***** Material provided

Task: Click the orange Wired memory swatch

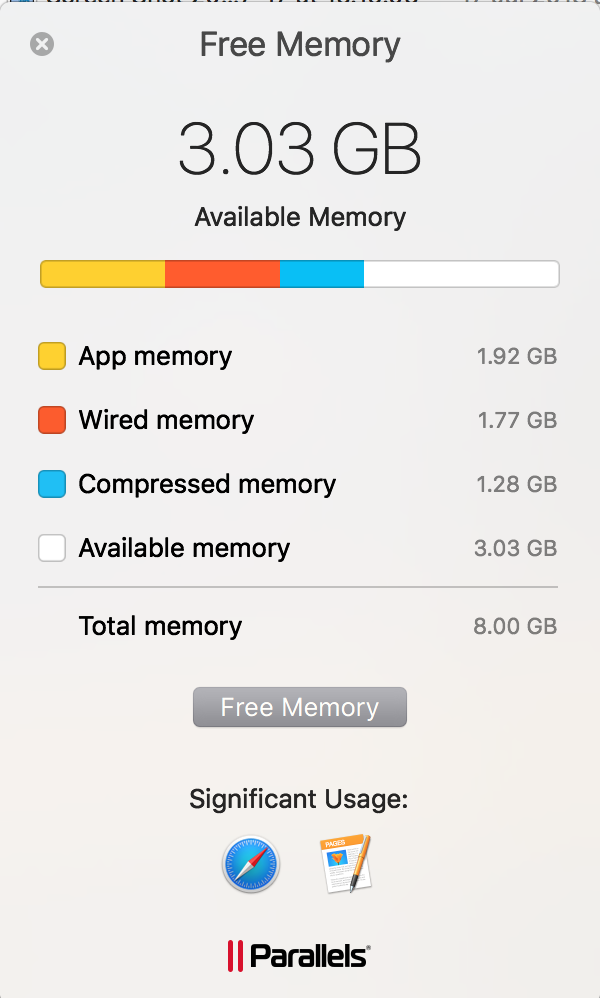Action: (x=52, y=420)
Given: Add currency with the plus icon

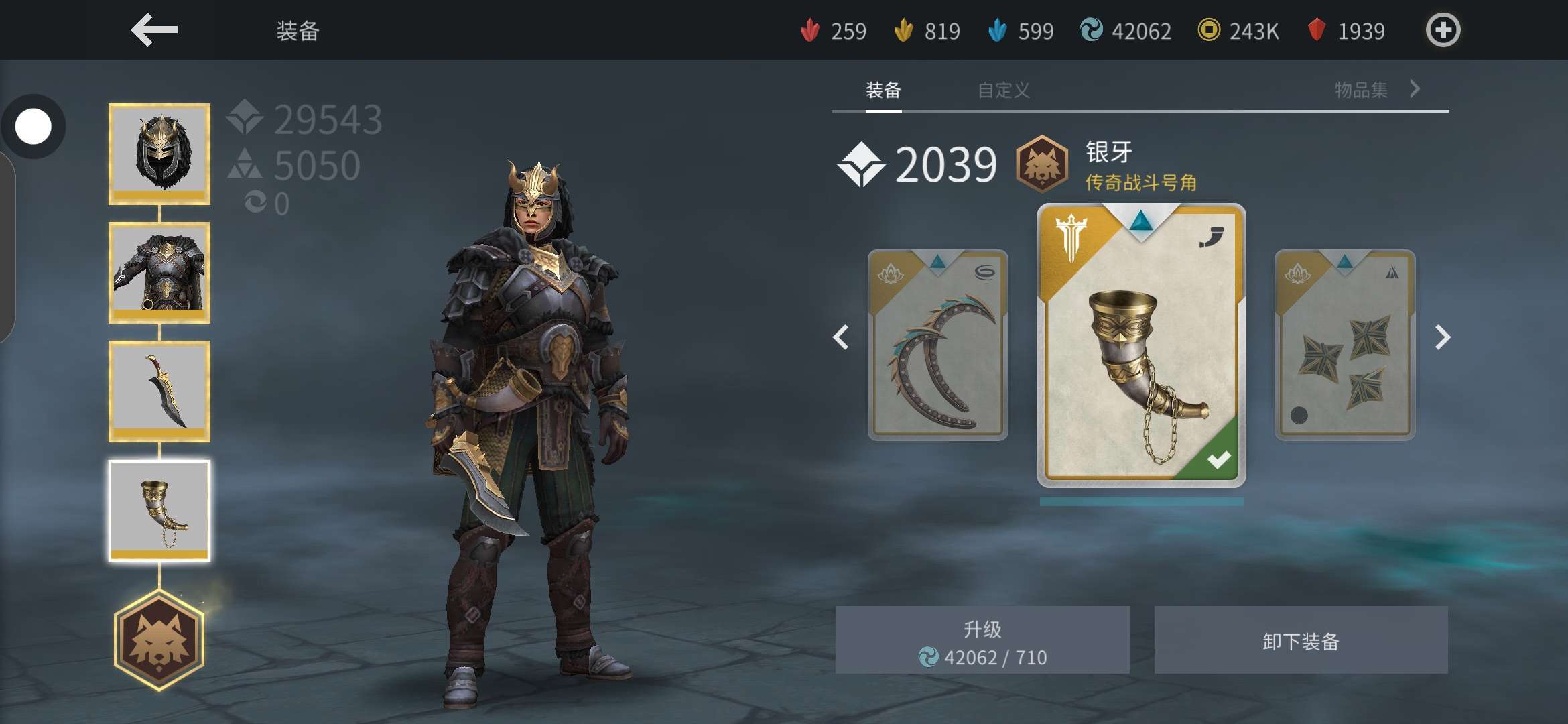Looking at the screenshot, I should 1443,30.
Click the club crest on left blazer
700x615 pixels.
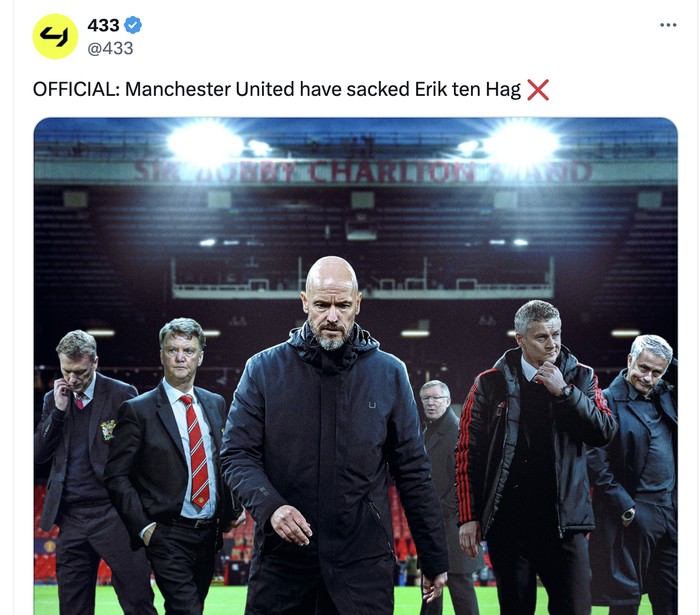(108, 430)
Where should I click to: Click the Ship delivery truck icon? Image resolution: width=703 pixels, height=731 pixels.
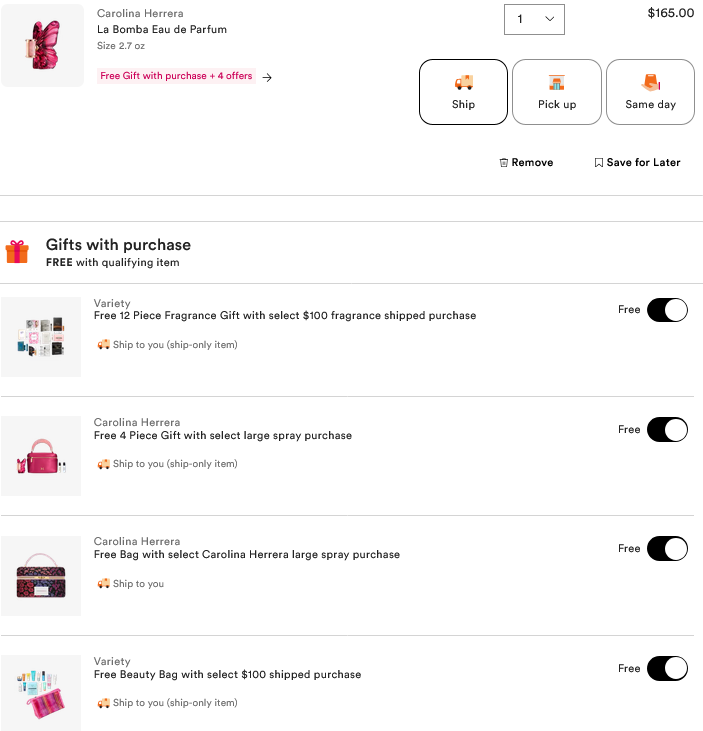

**********
***** Material provided

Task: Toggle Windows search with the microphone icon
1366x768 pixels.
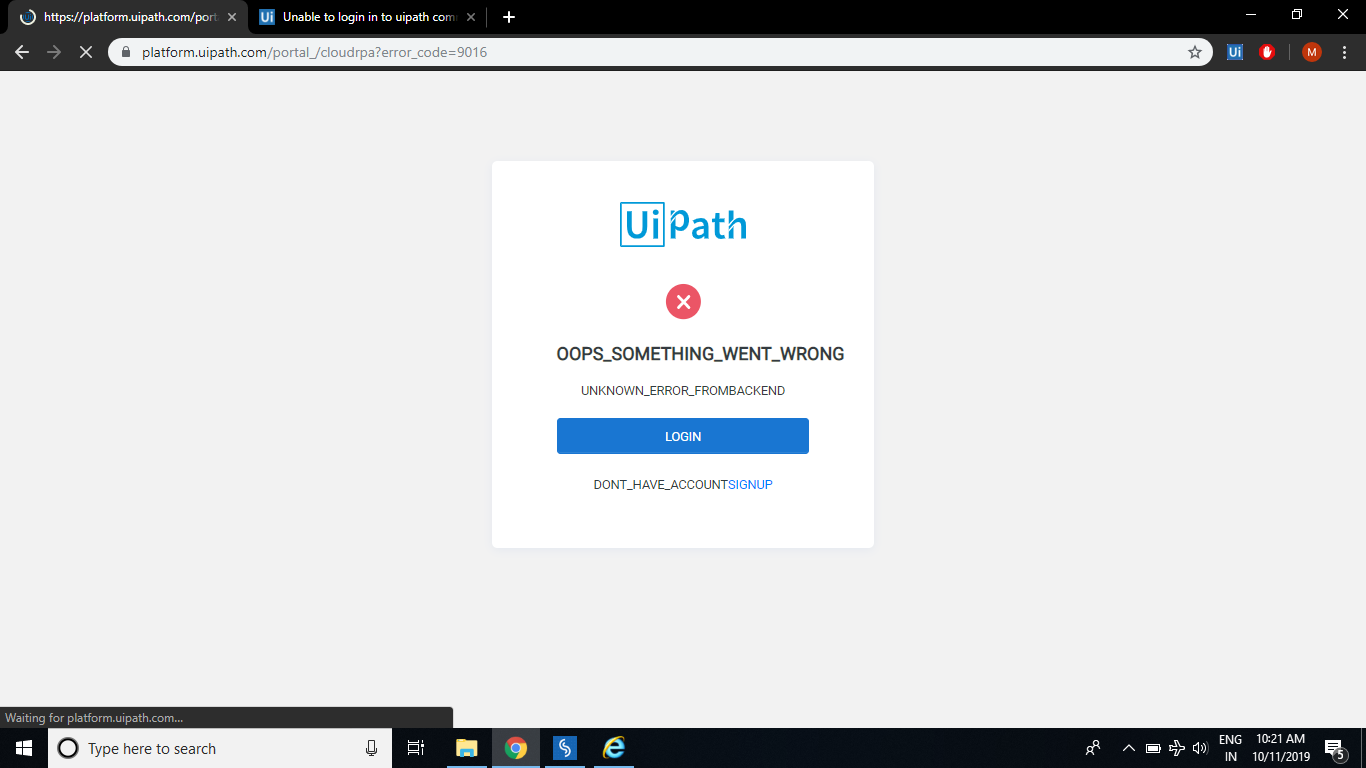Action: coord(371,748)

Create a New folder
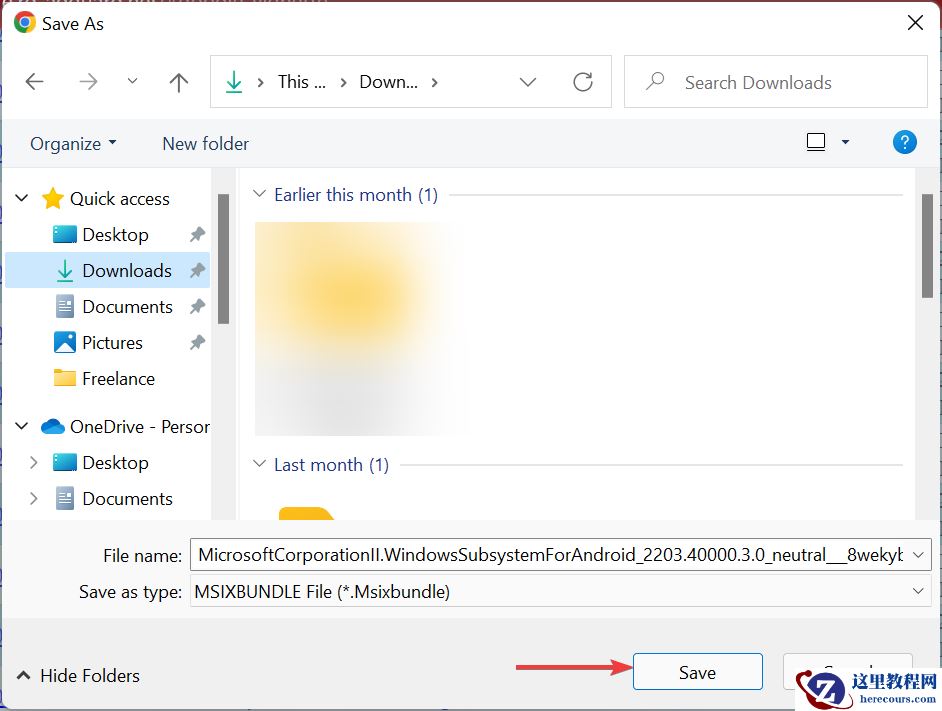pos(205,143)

**********
***** Material provided

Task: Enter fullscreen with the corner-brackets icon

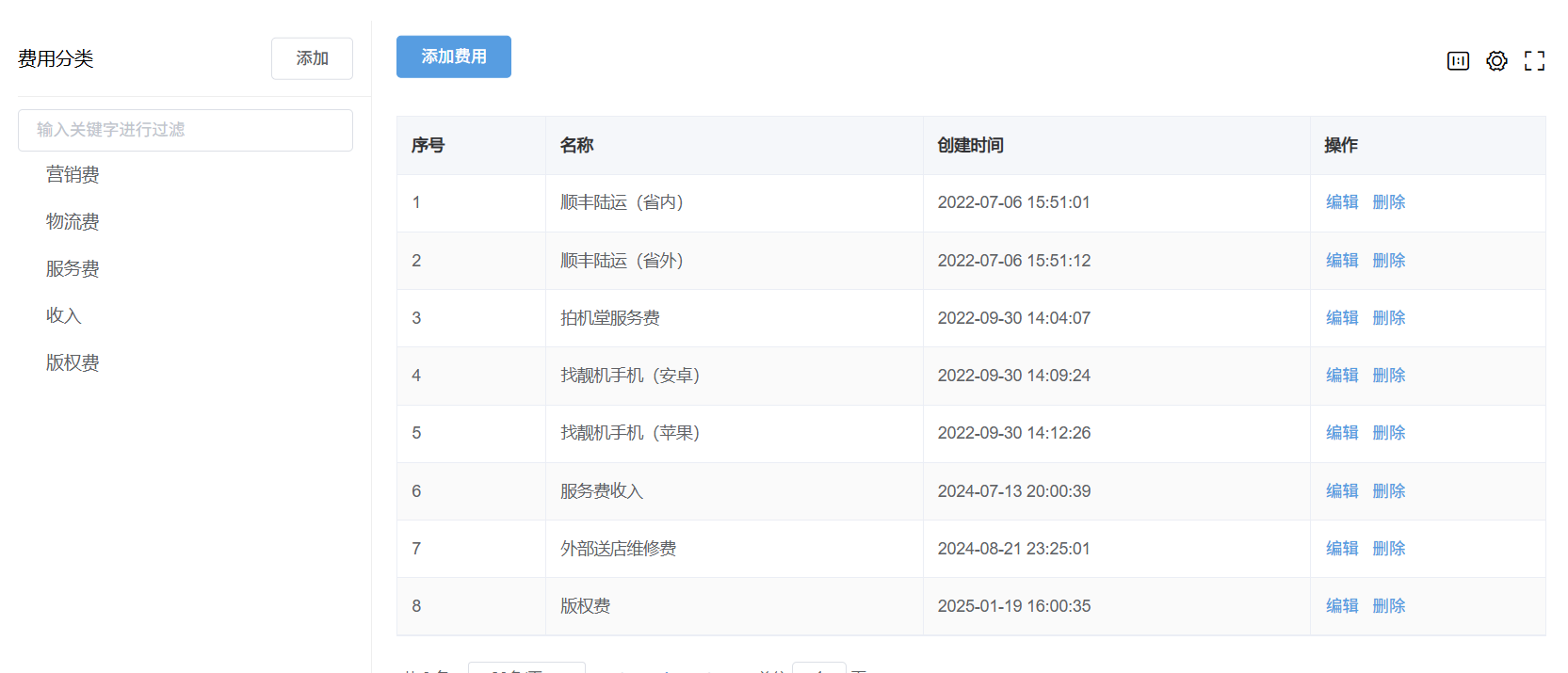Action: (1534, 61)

**********

Requirement: Look above for the line holding "700x615 pixels." and output everything from it down to the line holding "Where should I", both ends included, exactly and without images.

Output for this exercise:
700x615 pixels.
(108, 430)
Where should I click to: Click the Ship delivery truck icon? Image resolution: width=703 pixels, height=731 pixels.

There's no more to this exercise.